> _PROMPT_: Scan the entries below. Report each line where the string "warning" occurs.

> _AVAILABLE RECORDS_:
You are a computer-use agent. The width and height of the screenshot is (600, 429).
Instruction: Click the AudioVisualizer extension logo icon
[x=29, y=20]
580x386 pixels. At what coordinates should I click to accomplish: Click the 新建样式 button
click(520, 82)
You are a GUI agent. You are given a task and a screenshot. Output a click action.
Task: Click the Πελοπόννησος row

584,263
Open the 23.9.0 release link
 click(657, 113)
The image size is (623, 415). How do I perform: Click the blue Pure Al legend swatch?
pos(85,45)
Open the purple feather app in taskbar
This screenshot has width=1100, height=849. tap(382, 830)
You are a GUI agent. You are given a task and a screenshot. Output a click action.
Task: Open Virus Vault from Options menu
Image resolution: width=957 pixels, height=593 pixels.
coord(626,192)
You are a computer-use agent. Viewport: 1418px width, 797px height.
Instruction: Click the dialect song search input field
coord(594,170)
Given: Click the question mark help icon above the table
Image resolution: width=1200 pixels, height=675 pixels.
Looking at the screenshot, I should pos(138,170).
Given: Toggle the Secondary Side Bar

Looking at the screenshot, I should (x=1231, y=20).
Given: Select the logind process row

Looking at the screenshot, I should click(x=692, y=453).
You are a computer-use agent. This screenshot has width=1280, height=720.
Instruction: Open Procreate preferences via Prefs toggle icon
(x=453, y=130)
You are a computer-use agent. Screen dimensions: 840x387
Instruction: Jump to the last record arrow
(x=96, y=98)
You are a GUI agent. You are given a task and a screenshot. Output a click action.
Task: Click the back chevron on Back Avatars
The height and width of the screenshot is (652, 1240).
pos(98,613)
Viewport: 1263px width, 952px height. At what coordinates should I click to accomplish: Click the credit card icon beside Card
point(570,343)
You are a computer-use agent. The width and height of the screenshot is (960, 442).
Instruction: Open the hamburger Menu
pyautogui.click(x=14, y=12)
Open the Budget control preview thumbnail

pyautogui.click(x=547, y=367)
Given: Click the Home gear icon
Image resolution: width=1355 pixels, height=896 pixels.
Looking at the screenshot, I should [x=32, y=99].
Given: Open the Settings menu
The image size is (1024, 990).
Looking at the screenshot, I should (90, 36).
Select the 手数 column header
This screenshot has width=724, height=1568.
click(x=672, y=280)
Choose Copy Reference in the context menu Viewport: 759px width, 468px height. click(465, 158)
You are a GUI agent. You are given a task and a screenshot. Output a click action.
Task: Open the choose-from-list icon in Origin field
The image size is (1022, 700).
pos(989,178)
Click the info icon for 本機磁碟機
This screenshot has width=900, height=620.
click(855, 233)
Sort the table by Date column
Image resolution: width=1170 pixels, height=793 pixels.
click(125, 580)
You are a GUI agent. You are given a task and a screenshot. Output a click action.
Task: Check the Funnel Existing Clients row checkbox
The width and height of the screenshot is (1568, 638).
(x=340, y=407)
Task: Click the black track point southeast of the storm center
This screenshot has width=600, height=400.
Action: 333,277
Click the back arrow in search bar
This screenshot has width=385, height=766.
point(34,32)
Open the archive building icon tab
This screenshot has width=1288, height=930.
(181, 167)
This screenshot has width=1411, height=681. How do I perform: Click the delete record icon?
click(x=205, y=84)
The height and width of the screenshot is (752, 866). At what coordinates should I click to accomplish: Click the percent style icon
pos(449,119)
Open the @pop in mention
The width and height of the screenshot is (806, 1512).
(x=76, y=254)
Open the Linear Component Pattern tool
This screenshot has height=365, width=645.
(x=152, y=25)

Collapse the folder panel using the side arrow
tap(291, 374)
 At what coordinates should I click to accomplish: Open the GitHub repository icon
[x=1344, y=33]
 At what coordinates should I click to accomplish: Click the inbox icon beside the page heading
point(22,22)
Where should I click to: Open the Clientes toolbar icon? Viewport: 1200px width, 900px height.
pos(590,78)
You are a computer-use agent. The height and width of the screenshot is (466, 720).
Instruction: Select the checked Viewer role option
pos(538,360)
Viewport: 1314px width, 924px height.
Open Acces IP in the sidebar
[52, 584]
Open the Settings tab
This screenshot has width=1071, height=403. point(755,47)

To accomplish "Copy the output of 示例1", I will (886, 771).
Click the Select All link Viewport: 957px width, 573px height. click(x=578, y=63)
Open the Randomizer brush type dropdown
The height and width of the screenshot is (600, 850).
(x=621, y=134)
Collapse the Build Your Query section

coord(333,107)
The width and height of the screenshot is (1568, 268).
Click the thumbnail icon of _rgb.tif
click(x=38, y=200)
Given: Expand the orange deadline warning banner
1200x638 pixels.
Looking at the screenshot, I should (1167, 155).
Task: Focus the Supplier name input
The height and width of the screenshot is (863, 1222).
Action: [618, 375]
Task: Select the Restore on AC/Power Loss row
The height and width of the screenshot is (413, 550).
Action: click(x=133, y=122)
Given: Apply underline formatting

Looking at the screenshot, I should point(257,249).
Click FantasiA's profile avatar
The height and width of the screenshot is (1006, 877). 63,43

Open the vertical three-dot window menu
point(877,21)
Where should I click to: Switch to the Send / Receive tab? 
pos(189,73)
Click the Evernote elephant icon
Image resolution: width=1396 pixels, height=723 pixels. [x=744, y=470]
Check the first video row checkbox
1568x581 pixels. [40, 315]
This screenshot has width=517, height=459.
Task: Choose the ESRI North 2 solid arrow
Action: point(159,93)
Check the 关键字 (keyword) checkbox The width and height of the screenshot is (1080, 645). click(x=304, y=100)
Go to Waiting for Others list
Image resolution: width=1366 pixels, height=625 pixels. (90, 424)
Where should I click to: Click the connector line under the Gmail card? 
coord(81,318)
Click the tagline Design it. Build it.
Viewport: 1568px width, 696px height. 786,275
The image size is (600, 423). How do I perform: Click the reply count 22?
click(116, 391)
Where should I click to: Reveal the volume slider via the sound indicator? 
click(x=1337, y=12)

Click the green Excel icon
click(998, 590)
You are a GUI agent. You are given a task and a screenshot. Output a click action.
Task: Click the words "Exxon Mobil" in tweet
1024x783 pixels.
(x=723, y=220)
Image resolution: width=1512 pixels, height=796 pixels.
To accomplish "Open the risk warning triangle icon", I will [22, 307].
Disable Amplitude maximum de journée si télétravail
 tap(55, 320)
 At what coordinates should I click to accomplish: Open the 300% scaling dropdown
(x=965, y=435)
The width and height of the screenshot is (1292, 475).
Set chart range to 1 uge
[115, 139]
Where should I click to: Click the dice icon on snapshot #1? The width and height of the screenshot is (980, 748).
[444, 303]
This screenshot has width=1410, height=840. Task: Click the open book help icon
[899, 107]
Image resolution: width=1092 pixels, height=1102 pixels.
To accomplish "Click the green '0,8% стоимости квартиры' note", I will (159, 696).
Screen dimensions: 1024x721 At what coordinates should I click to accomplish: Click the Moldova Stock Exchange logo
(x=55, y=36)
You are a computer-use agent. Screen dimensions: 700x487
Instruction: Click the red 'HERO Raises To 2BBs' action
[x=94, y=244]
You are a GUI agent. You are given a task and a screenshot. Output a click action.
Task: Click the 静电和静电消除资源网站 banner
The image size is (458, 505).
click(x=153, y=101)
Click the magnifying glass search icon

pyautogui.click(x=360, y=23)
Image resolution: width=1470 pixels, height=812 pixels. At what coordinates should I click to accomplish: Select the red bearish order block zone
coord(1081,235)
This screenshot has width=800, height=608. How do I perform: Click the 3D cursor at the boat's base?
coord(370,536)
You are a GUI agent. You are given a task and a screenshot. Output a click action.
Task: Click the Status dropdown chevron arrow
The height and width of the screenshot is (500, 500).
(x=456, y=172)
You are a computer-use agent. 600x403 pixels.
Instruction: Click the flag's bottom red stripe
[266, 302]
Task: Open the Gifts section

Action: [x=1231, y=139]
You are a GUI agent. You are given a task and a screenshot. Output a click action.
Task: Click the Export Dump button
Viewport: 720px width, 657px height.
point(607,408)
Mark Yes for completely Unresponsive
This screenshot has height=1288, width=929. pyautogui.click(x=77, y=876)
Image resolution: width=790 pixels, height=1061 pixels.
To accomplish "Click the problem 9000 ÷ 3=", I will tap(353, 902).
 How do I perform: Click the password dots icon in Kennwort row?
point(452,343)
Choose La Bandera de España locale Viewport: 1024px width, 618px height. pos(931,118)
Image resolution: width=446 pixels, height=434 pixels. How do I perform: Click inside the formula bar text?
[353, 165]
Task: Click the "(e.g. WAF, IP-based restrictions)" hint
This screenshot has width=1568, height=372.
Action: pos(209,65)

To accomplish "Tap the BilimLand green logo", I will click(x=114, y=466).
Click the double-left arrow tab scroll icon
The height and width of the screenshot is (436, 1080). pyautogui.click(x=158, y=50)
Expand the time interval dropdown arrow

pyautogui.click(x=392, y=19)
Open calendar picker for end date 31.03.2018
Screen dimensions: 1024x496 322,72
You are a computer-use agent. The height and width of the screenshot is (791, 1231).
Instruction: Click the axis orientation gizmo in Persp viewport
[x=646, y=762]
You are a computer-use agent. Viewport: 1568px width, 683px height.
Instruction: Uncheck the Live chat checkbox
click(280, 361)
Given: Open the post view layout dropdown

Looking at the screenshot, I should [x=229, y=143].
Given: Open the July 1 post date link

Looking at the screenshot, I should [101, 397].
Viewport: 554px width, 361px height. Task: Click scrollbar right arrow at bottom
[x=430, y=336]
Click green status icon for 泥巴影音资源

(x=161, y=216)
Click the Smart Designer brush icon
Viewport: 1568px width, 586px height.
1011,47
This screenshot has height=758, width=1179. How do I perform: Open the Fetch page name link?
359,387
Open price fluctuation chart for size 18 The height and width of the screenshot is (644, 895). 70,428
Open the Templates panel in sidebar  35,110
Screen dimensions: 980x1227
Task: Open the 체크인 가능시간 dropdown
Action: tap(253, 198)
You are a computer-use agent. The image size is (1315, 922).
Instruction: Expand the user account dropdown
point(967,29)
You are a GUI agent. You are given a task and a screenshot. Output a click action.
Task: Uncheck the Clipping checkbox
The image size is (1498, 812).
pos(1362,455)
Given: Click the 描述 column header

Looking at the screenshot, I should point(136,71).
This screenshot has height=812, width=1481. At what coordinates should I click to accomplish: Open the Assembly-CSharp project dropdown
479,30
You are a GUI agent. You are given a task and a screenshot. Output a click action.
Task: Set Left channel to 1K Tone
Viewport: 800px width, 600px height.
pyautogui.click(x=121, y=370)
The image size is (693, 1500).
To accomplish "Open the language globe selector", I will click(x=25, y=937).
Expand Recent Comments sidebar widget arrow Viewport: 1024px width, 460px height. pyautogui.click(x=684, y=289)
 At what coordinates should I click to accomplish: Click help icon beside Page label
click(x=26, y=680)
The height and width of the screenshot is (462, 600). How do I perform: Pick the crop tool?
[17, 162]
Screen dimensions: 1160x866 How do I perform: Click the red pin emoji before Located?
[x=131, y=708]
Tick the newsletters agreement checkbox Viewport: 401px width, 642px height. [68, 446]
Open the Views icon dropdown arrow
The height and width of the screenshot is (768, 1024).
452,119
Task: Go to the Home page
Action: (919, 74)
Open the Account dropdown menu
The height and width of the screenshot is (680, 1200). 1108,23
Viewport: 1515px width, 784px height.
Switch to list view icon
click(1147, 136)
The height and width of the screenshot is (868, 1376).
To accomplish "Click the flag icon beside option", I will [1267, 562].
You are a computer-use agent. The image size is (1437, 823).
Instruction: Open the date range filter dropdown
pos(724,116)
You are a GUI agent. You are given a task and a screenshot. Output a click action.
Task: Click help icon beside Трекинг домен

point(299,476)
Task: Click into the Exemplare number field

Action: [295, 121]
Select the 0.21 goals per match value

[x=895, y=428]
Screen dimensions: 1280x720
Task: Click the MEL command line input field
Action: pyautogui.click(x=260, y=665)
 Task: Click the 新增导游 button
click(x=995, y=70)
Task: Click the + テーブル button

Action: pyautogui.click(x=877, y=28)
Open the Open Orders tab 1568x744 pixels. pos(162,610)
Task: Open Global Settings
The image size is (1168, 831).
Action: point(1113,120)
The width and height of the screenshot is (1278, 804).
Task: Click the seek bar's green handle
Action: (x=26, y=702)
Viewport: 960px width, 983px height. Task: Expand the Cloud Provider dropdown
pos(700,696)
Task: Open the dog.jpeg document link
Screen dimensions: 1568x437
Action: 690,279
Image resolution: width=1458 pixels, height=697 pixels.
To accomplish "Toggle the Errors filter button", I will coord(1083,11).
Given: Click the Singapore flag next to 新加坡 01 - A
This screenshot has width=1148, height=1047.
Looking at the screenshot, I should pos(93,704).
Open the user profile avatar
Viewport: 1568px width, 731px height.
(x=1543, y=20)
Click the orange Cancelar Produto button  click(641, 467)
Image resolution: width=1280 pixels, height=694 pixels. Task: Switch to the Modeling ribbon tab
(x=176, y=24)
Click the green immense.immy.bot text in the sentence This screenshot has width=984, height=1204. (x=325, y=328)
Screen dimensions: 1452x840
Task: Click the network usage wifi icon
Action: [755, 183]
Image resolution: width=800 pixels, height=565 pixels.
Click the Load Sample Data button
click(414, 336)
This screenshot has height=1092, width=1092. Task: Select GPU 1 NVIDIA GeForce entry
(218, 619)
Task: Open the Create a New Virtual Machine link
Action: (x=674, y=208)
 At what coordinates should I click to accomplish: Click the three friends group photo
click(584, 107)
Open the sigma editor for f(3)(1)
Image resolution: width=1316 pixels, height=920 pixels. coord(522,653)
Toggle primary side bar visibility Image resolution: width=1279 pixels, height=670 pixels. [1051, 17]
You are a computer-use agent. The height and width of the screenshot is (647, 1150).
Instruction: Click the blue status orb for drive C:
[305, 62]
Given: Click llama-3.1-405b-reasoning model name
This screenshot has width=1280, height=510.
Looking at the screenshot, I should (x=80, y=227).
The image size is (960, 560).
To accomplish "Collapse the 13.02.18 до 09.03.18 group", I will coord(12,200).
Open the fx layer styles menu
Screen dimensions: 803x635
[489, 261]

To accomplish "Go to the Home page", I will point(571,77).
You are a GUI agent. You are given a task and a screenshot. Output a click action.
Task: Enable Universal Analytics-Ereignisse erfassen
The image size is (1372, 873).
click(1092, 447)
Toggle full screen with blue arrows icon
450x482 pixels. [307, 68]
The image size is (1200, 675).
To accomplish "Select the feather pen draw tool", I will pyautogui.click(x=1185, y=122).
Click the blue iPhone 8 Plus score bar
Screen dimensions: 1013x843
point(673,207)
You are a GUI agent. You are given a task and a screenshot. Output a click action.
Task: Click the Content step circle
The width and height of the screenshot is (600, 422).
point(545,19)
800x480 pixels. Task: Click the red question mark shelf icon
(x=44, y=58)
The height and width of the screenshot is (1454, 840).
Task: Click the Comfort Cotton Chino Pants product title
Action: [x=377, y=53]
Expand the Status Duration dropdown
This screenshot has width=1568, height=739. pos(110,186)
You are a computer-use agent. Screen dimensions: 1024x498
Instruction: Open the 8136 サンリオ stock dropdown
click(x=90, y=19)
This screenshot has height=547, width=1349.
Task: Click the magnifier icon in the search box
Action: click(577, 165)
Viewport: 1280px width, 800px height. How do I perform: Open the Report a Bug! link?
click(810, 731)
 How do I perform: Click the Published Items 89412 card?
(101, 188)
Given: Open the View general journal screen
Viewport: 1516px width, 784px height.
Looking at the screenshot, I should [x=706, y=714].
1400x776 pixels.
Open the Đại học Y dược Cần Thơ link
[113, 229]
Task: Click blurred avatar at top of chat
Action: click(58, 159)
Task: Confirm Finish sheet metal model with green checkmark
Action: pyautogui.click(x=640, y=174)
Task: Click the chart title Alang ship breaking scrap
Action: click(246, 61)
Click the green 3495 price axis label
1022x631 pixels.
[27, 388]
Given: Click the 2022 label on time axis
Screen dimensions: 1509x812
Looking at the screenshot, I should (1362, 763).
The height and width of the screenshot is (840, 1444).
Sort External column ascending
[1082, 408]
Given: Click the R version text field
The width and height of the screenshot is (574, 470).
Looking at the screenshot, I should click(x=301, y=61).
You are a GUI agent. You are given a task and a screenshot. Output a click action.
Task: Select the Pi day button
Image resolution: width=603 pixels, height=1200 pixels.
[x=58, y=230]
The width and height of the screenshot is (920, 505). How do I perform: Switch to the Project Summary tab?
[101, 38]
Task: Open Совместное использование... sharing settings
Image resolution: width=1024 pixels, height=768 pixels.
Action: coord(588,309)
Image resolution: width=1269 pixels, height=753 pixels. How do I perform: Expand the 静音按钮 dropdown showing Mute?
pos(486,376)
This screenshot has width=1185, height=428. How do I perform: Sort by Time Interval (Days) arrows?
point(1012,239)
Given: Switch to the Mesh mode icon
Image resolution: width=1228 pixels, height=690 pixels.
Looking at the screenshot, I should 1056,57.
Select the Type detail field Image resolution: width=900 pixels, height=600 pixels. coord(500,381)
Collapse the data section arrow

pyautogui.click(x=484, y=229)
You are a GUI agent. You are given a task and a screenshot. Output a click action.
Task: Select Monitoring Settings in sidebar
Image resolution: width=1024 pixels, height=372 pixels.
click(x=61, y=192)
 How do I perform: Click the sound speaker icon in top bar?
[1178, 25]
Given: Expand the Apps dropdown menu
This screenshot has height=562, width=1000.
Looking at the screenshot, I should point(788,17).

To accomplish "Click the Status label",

> _TASK SOLUTION_:
Given: Expand the orange deadline warning banner
To accomplish "Open the risk warning triangle icon", I will [22, 307].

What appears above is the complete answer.